In fact, one of my best sales techniques is going right to the human factors argument -- "I got this done in spite of my dog eating my homework, or ten women ringing my phone off the hook_ -- you get the fictional idea.
So Ha, my spaceship control system of 2004 and beyond, is going to have some sensitivity and personality to it.
Now, we all know that bringing sensitivity and personality to a computer AI entity is a huge, daunting and time consuming desing and implementation. In fact, only the basics are considered enough for oppositional, neutral or cooperative AI today.
But I submit for your consideration, to paraphrase Rod Serling, that development along these lines, where the virtual persons who run alongside you in a game do more than just blow open doorways, render first aid, know the way out of someplace you are lost in, cover your back with expert marksmanship, is an expensive, exhaustive and lengthy proposition.
Yet these kinds of developments and designs I feel are the new battleground for market share in the mind of the player-consumer of interactive entertainment. They want the machine to think, to suggest, to decide independently, to lead sometimes, to follow sometimes, to go off on it's own for no reason and come back with something you forgot or didn't think of, to be able to compliment or constructively criticize.
This is consistent with with what Will Wright said at the Stanford Lectures on "How They Got Game", and I quote:
"The hardware wars are over. The graphics wars are over. The behavior wars have begun." Well, he might have said, "just begun", but I'm not one to split hairs when intent is clear.
I suggest that this kind of entity (and I use the word entity in the context of a virtual character of either cooperative, indepenedent or oppositional AI) is the biggest competition in town for a long time to come.
I suspect the relationship value between players and sophisticated virtual characters is underestimated as gameplay value in terms of interaction, and ought to be persued. I think it will allow American competitiveness to stem the outsourcing tide, and make AI our own discipline of mastery. I think it is where the game business is going.
Nobody talks about AI much in the gamedev IRC channel. The few questions I have asked about it has been responded to with the view it was just another aspect of the engine, and it was generally viewed with boredom. I have to admit, I did not take a large enough sampling to find out if that was really the case in the context of the community as a whole, however, that was my first response array when querying.
Zoomcrypt, whom I know to be a professional in the game development business, and a really smart and likeable guy to boot, related to me once that the AI was the perview of a couple of old programmers at the company he worked for, and they did not talk much about it, and though he could program it as well, he did not mention much about it as fertile territory because he was focused on project management, his real expertice.
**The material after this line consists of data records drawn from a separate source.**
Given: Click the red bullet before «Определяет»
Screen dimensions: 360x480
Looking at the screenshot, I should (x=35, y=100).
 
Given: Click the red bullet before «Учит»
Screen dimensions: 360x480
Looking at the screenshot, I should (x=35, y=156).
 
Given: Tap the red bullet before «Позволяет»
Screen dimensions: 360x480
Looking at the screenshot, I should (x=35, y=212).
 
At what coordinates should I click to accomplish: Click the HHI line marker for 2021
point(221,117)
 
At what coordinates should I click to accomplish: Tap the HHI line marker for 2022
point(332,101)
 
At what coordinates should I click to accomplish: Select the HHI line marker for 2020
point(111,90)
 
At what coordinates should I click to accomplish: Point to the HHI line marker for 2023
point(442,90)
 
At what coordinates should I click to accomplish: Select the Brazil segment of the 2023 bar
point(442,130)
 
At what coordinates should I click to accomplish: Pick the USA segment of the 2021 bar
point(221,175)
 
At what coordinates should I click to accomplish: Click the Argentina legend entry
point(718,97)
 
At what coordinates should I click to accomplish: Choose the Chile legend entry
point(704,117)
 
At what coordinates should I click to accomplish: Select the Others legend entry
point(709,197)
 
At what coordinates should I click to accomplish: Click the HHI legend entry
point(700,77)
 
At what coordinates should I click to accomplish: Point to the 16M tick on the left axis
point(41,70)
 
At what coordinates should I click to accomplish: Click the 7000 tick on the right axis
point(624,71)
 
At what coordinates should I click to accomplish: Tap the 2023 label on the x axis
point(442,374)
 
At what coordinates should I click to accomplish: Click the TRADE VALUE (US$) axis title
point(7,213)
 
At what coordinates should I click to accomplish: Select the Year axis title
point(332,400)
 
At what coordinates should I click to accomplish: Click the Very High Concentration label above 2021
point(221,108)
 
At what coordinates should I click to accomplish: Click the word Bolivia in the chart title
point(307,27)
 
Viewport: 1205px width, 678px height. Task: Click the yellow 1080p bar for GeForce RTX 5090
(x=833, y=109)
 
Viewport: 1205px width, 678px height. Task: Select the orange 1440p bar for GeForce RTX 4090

Since I am a designer and not a developer or programmer, I cannot speak with expertice about developing artificial intelligence entities. But I bet there are classes of behavior being written, or have been written, out there now, and I am planning for the research time.
Surely as good as the minds are that I encounter in the community regularly must think about this as potential in their designs and on the industry level as a whole.
Is it some deep, dark secret of the business? Or, is it just a really boring aspect of development, where previous perceptions about what had to be available to the engine as state logic or artificial intelligence were sufficient, and now are ripe for review or repurposing or revolution?
I would like to know more, because I think there is a lot of money in it, as well as a lot of player satisfaction. If those two things are true, then there is correspondingly a PITA scenario in development and expense. Is there any other choice really? This inquiring mind would like to know, and I'll be digging around and let you know what I find out.